2017 Nagorno-Karabakh constitutional referendum

Results
| Choice | Votes | % |
| Yes | 69,570 | 90.05% |
| No | 7,686 | 9.95% |
| Valid votes | 77,256 | 97.27% |
| Invalid or blank votes | 2,172 | 2.73% |
| Total votes | 79,428 | 100.00% |
| Registered voters/turnout | 103,818 | 76.51% |
- Results by province For: 70-80% 80–90% >90%

= 2017 Nagorno-Karabakh constitutional referendum =

A constitutional referendum was held in the unrecognised Nagorno-Karabakh Republic on 20 February 2017. At least 25% of registered voters needed to vote in favour in order to validate the result. The referendum passed with about three quarters of voters voting.

==Background==
President Bako Sahakyan created a commission to draft a new constitution to replace the 2006 constitution. The draft was delivered on 24 November 2016 and approved by the National Assembly on 17 January by a vote of 20–7. On 19 January, Sahakyan set the referendum date.

==Constitutional changes==
The constitutional changes would result in the name "Republic of Artsakh" being officially adopted for the unrecognised country and used alongside its current name, as well as in abolishing the office of the Prime Minister and giving more power to the President to make quicker decisions on security.

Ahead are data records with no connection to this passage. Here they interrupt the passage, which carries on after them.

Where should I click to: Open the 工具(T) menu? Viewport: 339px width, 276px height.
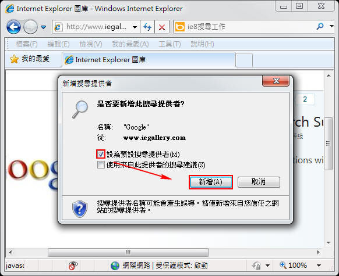point(170,44)
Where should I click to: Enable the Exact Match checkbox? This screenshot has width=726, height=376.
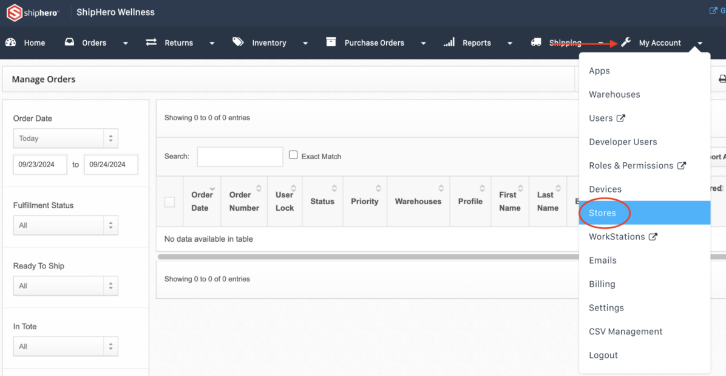(x=293, y=156)
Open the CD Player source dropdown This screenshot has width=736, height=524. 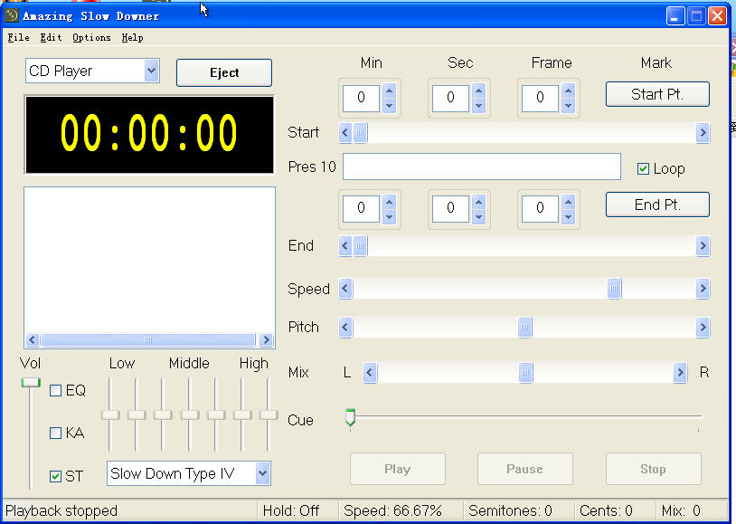click(151, 71)
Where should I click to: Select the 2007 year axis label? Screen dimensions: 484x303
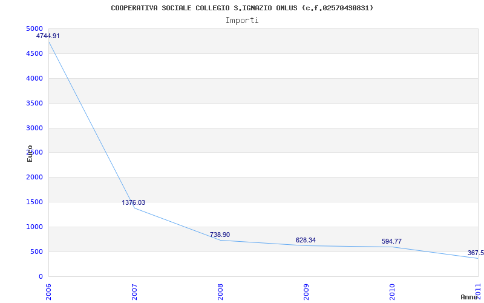(x=134, y=292)
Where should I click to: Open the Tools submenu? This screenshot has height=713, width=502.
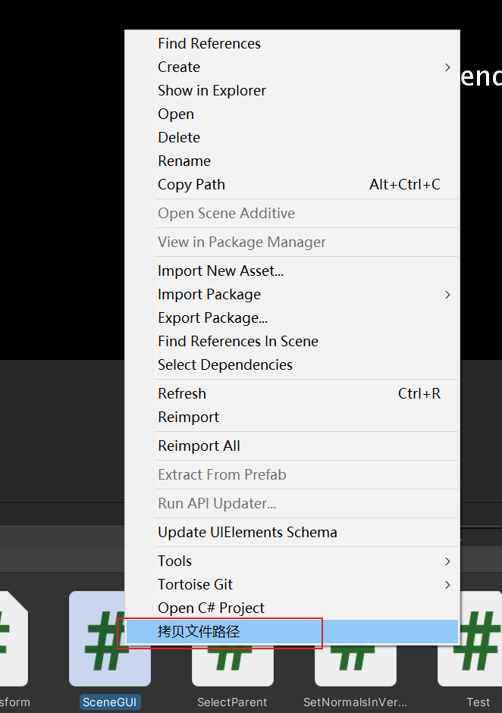[x=447, y=561]
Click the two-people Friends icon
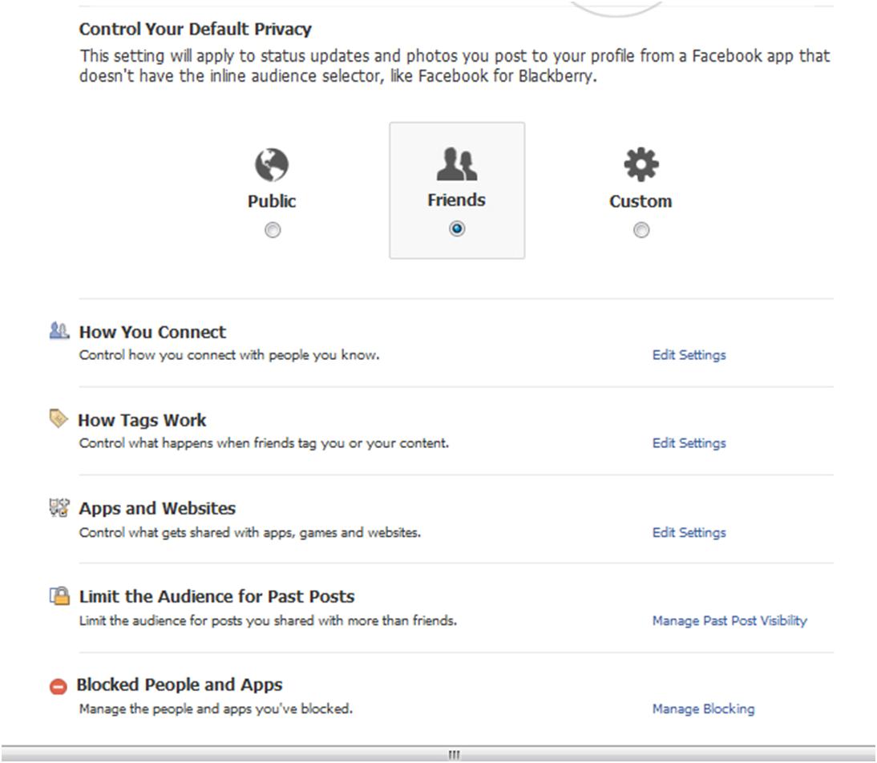This screenshot has height=763, width=877. (456, 164)
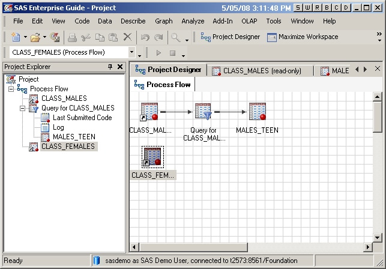This screenshot has width=386, height=269.
Task: Switch to CLASS_MALES (read-only) tab
Action: tap(261, 71)
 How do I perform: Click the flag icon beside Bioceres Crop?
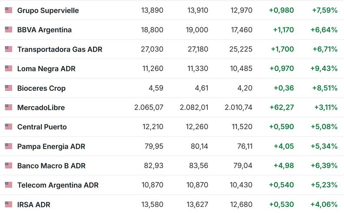(9, 88)
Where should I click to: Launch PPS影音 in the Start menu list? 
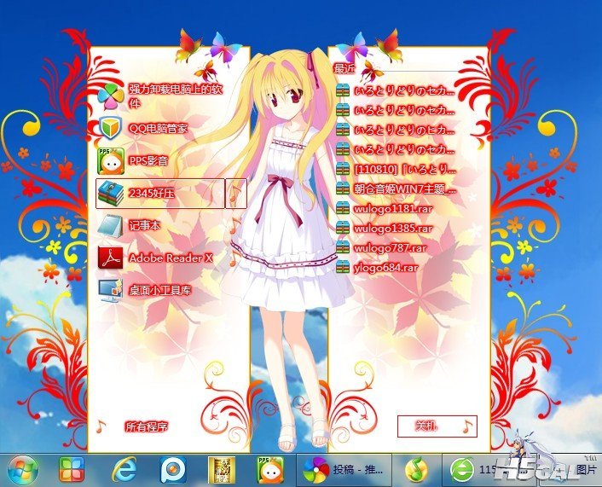pos(148,160)
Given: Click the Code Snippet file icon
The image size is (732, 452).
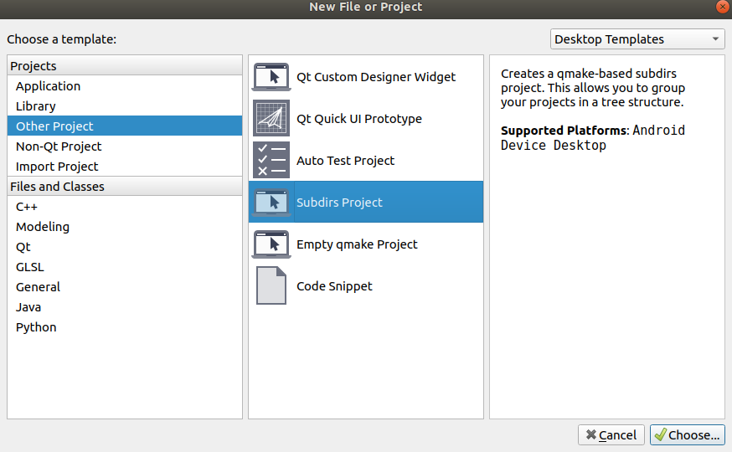Looking at the screenshot, I should point(271,285).
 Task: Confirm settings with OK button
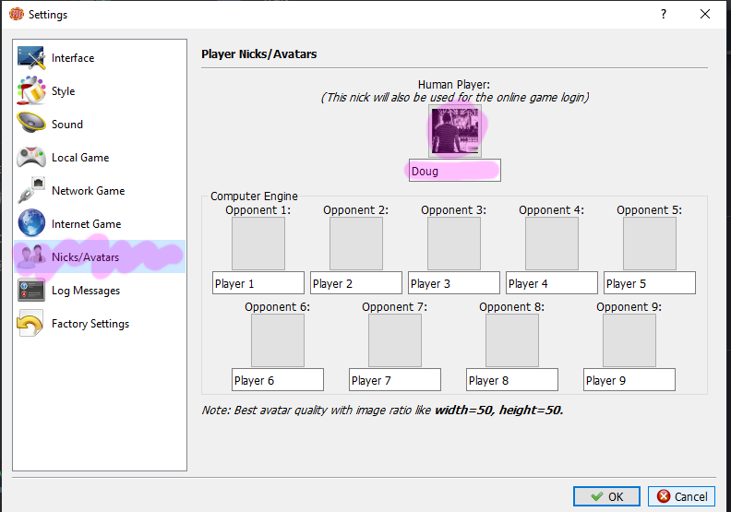606,496
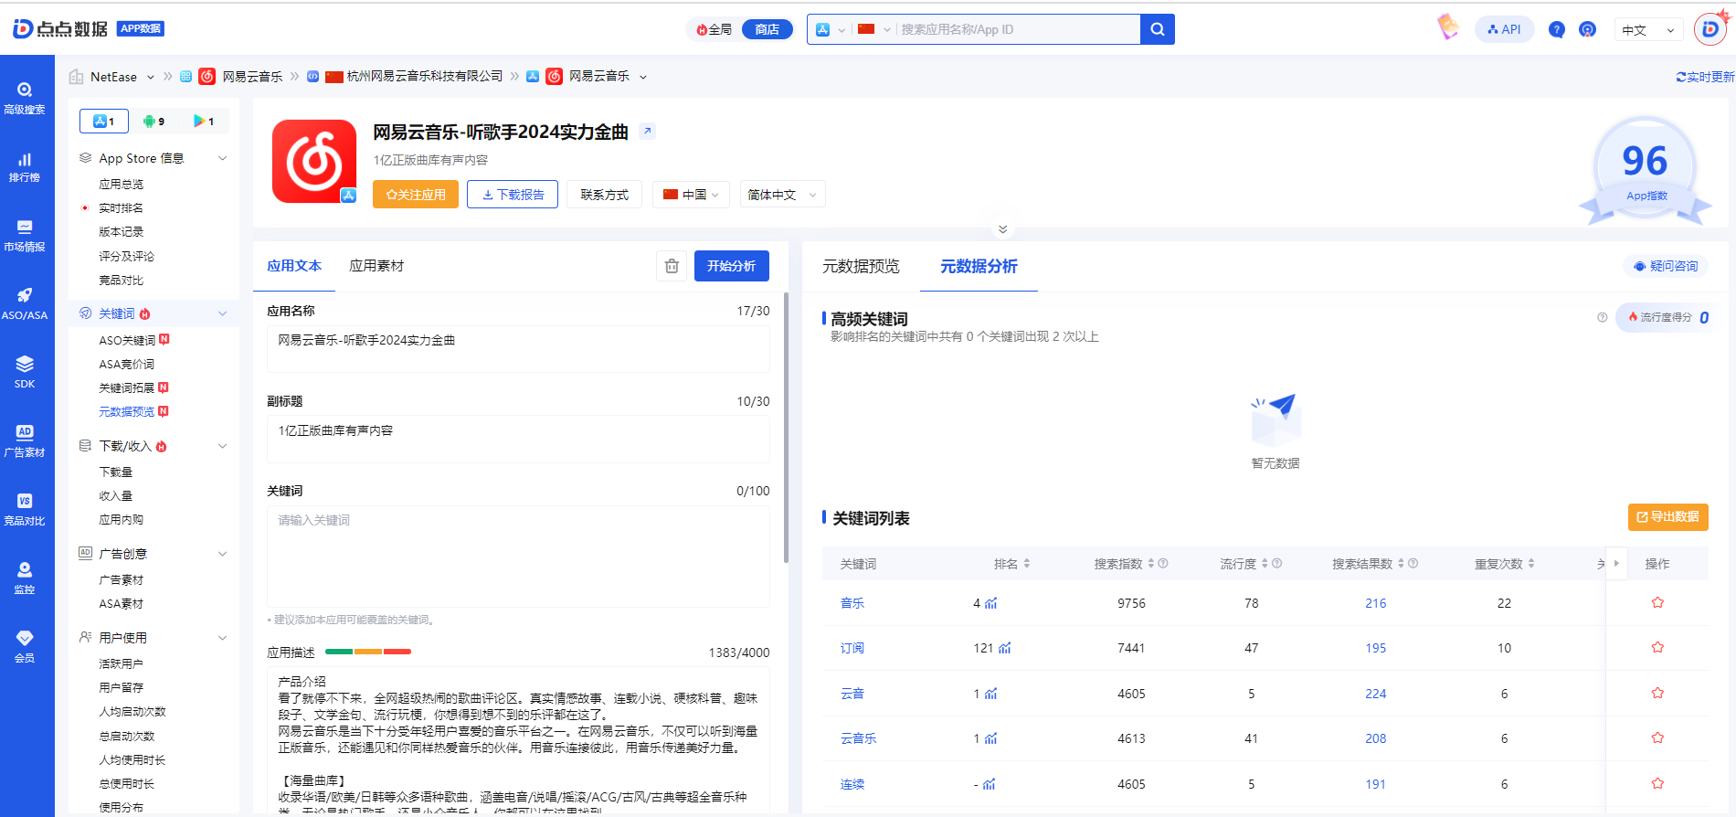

Levon Galustyan, an MP from the unrecognised country of Abkhazia and an observer at the referendum, said the idea for a name change was brought forward after Nagorno-Karabakh politicians had expressed worry that the use of the name "Artsakh" and "Nagorno-Karabakh" by Azerbaijan for its athletic teams and artistic initiatives abroad might create the wrong impression of the region's reality.

==Results==

| Choice |  | Votes | % |
| For |  | 69,570 | 90.05 |
| Against |  | 7,686 | 9.95 |
| Total |  | 77,256 | 100.00 |
| Valid votes |  | 77,256 | 97.27 |
| Invalid/blank votes |  | 2,172 | 2.73 |
| Total votes |  | 79,428 | 100.00 |
| Registered voters/turnout |  | 103,818 | 76.51 |
Source: CEC

==Observers==
Observation missions to the referendum included over 104 international organizations from more than 30 countries, 103 local observers and over 80 media representatives. Foreign countries and states who sent observer representatives included, Bolivia, Russia, Germany, Austria, Uruguay, Mexico, Brazil, Argentina, the Basque Country, the United States and Canada.

Artsakh representatives stated that, "The observers highly valued the Referendum as another evidence of consolidation of statehood, expression of free will of Artsakh and a process of democratization."

==Reactions==
The government of Azerbaijan, which Nagorno-Karabakh de jure was part of but which had lost de facto control of the region following the First Nagorno-Karabakh War, condemned the referendum calling it a "provocation" and counter-productive for the conflict resolution process. The government also issued an international arrest warrant for three Members of the European Parliament who acted as observers at the referendum.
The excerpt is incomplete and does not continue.